Search the entries for the word "arrow" and report each line that has it.

Saved data entries:
---

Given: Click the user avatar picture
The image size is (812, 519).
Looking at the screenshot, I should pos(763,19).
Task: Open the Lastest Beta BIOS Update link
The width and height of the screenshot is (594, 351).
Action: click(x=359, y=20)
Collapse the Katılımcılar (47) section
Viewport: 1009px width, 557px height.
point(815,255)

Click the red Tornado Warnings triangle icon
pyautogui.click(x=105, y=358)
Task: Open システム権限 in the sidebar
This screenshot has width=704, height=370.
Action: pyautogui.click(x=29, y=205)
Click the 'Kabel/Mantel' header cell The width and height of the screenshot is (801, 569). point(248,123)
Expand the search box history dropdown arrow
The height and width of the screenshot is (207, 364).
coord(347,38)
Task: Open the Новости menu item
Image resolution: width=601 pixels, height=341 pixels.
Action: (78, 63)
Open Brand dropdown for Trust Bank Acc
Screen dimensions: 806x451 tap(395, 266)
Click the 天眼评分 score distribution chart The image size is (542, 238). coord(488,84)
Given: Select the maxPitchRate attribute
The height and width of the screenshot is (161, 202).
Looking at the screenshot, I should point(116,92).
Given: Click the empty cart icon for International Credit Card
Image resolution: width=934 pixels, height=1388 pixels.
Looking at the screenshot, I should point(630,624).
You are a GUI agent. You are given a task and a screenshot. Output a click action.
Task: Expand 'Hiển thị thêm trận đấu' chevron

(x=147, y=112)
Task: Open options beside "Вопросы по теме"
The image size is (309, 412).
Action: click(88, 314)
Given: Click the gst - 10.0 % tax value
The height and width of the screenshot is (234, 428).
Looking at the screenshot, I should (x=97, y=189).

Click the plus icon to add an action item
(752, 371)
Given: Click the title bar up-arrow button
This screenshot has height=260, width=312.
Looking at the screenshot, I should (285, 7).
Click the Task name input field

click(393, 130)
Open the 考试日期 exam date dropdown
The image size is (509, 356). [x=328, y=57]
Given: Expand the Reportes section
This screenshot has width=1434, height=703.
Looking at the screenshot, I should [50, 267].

---

» OUTPUT OF THE TASK
Expand the search box history dropdown arrow
Given: Click the title bar up-arrow button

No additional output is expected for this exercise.